Help was needed. No one among the ciné crew would know where to turn for assistance.
“Keep back!” one of the drivers said, seizing me by the shoulders. “There’s been an accident.”
I twisted away from him and pressed in for a closer look.
McNulty was in a bad way. His face was the color of wet dough. His eyes, brimming with water, met mine, and his lips moved.
“Help me,” I think he whispered.
I put my first and fourth fingers into the corners of my mouth and blew a piercing whistle: a trick I had learned by watching Feely.
“Dogger!” I shouted, followed by another whistle. I put my heart and soul into it, praying that Dogger was within earshot.
Without taking his eyes from mine, McNulty let out a sickening gasp.
Two of the men were heaving at the crate.
“No!” I said, louder than I had intended. “Leave it.”
I had heard on the wireless—or had I read it somewhere?—about an accident victim who had bled to death when a railway crane had been moved away too soon from his legs.
To my surprise, the larger of the men nodded his head.
“Hold on,” he said. “She’s right.”
And then Dogger was there, pushing through the gathering crowd.

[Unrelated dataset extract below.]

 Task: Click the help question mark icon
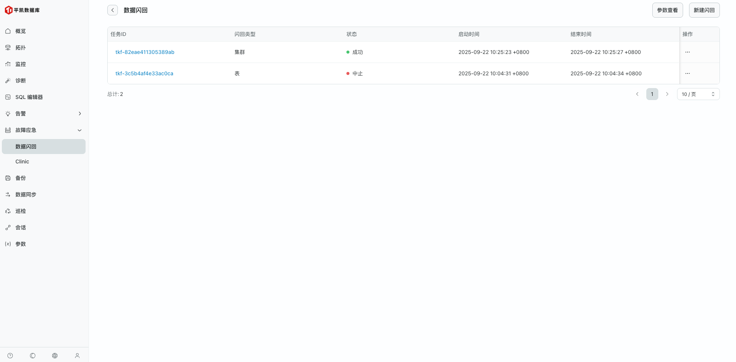tap(10, 356)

The men fell back instinctively.
There was an aura about Dogger that brooked no nonsense. It was not always in evidence—in fact, most of the time, it was not.
But at this particular moment, I don’t think I had ever felt this power of his—whatever it was—so strongly.
“Take my hand,” Dogger told McNulty, reaching between the lorry and the packing case, which was now teetering precariously.
It seemed to me an odd—almost biblical—thing to do. Perhaps it was the calmness of his voice.
McNulty’s bloodied fingers moved, and then entwined themselves with Dogger’s.
“Not too hard,” Dogger told him. “You’ll crush my hand.”
A sick, silly grin spread across McNulty’s face.